This is the mail archive of the
gcc-help@gcc.gnu.org
mailing list for the GCC project.
'tree-loop-vectorize' Optimization Question
- From: Andrew Williams <anwilli5 at ncsu dot edu>
- To: gcc-help at gcc dot gnu dot org
- Date: Thu, 19 Feb 2015 00:48:08 -0500
- Subject: 'tree-loop-vectorize' Optimization Question
- Authentication-results: sourceware.org; auth=none
When I enable the tree-loop-vectorize optimization I'm seeing some
behavior that I don't understand...
Here is a test program that highlights the scenario:
#include <fcntl.h>
#include <stdlib.h>
#include <unistd.h>
#include <sys/stat.h>
int main(){
int a = 2;
int *buffer = malloc(10000 * sizeof(*buffer));
for (int i = 0; i < 10000; i++){
if ((i % 1000) == 0){
a = a * 15;
}
buffer[i] = a;
}
int fd = open("output", O_CREAT | O_WRONLY);
write(fd, buffer, 10000 * sizeof(*buffer));
close(fd);
return 0;
}
When compiled with the option disabled (gcc -std=c99 -O3
-fno-tree-loop-vectorize test.c -S -masm=intel) the following code is
produced for the loop:
mov ebx, 2 ; ebx is a
mov edi, 274877907
...
call malloc
...
mov esi, eax ; esi is the buffer pointer
xor ecx, ecx ; ecx is i
...
.L3:
mov eax, ecx
imul edi
mov eax, ecx
sar eax, 31
sar edx, 6
sub edx, eax
imul edx, edx, 1000 ; Compute optimized modulus - see
hackersdelight.org/magic.htm
cmp ecx, edx
jne .L2
mov eax, ebx
sal eax, 4
sub eax, ebx
mov ebx, eax ; Compute optimized multiplication of a by 15
.L2:
mov DWORD PTR [esi+ecx*4], ebx
add ecx, 1
cmp ecx, 10000
jne .L3
When the tree-loop-vectorize option is enabled (gcc -std=c99 -O3
-ftree-loop-vectorize test.c -S -masm=intel), though, the following
code is generated:
mov ebx, 2
...
call malloc
...
mov edi, eax
xor ecx, ecx
...
.L2:
mov eax, 274877907
mov esi, ebx
imul ecx
mov eax, ecx
sal esi, 4
sar eax, 31
sub esi, ebx
sar edx, 6
sub edx, eax
imul edx, edx, 1000
cmp ecx, edx
cmove ebx, esi
mov DWORD PTR [edi+ecx*4], ebx
add ecx, 1
cmp ecx, 10000
jne .L2
The main difference here is that the 'a * 15' calculation is done
every loop iteration instead of every 1000th, but a is only assigned
the new value every 1000th time via the conditional move instruction.
This example isn't too crazy, but performance seems to worsen if you
are doing more complex operations inside the if block (try 'a =
a*a*a*a*a;') and/or if you switch to 64-bit data types (try changing
'a' and 'buffer' to use long long instead of int - the conditional
move gets replaced with two moves after the modulus check branch, and
you need more computational instructions to compensate for the
larger-than-register data-size arithmetic.)
Anyway, my question is why the optimization does this.

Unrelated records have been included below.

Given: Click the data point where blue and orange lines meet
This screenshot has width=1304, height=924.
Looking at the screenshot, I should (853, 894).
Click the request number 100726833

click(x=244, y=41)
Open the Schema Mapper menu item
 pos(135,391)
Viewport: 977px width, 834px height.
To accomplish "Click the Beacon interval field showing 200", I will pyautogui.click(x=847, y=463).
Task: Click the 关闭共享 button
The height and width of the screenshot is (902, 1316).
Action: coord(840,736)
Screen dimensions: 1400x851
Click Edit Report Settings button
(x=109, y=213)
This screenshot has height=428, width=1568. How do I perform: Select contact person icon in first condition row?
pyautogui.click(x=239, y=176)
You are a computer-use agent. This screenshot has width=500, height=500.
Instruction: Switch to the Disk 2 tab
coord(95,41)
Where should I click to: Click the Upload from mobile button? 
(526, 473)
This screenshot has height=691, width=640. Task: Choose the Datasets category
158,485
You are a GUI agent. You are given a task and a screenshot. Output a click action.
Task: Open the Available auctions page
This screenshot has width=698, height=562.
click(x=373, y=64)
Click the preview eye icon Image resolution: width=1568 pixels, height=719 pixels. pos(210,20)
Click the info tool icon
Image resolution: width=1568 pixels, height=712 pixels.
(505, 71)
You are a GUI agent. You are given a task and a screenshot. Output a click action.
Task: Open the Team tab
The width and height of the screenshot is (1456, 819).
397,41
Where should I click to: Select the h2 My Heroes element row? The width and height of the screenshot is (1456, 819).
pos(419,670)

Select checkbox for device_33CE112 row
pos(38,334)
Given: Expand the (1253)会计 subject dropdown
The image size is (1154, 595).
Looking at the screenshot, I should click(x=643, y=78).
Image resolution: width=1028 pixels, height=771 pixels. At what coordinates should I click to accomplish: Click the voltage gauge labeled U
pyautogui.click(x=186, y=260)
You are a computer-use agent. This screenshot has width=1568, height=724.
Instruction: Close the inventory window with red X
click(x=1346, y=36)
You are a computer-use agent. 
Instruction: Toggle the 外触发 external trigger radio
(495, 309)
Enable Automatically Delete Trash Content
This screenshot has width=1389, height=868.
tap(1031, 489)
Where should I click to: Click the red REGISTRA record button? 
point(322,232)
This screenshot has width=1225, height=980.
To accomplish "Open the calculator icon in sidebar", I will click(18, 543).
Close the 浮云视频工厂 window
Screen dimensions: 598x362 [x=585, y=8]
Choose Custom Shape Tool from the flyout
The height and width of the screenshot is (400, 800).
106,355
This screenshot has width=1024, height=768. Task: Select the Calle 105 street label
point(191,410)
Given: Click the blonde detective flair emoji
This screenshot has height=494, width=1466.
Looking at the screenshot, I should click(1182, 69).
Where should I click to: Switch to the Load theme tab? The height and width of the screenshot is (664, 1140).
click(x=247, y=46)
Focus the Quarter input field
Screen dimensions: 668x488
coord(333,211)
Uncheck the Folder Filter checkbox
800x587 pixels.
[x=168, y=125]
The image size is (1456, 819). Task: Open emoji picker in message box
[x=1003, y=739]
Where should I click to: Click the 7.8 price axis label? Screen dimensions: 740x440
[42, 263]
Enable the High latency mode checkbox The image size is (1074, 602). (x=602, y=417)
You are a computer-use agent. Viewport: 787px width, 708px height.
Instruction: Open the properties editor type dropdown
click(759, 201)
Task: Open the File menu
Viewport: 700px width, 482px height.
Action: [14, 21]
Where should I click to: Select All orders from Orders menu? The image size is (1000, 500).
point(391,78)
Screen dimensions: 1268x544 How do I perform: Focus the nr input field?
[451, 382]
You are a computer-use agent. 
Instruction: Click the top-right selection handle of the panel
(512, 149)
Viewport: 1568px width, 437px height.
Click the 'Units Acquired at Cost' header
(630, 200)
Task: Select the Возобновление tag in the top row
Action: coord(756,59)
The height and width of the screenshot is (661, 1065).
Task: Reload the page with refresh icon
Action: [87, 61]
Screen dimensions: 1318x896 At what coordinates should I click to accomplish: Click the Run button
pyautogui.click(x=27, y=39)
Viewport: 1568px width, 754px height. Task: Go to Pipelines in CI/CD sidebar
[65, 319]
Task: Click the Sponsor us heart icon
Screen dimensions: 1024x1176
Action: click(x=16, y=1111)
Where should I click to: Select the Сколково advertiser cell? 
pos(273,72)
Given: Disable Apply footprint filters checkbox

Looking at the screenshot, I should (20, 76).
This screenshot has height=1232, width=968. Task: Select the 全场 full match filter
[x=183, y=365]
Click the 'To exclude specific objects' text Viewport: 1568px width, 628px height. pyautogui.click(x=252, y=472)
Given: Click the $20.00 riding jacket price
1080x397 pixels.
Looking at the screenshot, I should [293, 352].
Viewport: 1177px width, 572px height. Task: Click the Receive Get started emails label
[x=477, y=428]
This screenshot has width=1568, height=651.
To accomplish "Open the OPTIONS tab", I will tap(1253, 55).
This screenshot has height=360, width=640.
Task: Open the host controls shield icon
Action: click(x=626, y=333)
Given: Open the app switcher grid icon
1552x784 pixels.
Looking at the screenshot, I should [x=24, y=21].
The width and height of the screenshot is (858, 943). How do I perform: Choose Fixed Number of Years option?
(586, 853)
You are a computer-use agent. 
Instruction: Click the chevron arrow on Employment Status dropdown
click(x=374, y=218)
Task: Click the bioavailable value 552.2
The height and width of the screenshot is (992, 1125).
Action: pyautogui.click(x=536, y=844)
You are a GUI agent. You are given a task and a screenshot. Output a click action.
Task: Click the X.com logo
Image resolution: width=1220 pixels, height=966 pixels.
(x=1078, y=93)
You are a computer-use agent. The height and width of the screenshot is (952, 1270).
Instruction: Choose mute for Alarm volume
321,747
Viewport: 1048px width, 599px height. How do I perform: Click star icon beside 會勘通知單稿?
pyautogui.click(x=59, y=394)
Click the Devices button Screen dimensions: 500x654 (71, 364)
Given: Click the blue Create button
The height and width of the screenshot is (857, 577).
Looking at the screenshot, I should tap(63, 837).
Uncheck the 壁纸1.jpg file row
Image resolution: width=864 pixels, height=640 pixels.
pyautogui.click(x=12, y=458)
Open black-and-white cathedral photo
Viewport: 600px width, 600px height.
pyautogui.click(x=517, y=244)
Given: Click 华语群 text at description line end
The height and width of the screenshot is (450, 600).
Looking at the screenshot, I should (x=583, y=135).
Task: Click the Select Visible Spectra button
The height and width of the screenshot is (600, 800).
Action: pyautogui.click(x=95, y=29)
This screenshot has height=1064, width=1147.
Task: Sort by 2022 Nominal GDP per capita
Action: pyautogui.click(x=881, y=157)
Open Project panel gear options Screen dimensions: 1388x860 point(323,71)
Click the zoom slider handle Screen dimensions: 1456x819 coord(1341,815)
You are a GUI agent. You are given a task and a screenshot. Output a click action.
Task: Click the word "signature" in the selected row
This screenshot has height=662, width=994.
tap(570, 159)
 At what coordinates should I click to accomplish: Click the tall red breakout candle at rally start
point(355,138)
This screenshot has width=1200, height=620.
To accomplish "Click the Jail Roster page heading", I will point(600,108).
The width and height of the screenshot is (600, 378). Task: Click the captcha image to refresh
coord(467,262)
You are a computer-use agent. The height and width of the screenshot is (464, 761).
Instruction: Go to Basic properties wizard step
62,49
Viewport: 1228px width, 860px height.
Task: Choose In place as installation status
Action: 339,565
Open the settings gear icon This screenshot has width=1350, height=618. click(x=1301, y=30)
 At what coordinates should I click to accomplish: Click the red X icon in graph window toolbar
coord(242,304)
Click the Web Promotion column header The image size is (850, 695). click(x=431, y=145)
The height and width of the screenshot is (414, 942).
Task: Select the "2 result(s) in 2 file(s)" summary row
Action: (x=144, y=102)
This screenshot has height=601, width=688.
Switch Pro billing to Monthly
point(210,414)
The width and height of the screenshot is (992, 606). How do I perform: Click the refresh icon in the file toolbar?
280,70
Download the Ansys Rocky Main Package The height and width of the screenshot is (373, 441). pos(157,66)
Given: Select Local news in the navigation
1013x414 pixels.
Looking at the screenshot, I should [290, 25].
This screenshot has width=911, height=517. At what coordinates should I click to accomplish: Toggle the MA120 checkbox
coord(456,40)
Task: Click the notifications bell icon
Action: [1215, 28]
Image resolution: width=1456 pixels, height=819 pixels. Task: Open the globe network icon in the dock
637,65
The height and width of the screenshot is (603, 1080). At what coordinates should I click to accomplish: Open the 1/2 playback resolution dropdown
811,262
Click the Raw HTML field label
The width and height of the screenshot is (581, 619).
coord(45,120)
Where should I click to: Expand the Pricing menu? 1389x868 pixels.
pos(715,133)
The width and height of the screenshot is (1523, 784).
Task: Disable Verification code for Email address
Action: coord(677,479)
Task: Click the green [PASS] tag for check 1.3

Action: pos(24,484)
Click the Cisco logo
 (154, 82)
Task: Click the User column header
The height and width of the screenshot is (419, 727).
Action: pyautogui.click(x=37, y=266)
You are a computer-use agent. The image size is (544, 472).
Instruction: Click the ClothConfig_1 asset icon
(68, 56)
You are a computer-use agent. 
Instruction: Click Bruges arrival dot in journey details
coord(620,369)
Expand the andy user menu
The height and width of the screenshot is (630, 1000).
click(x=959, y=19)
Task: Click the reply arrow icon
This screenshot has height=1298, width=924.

Why not keep
the modulus check at the top and bypass the calculations each loop
iteration? It might be compelling to get rid of the branch in the
case above, but in the 64-bit data types case this benefit goes away.
This example program is a bit contrived, but I saw this behavior in
"real" code and was trying to understand it. If anyone could share
some insight into this I'd greatly appreciate it!
-Andrew
One last thing to note - The assembly above was generated using gcc
version 4.9.2 20141224 (prerelease), the one that Arch Linux currently
has in it's software repo.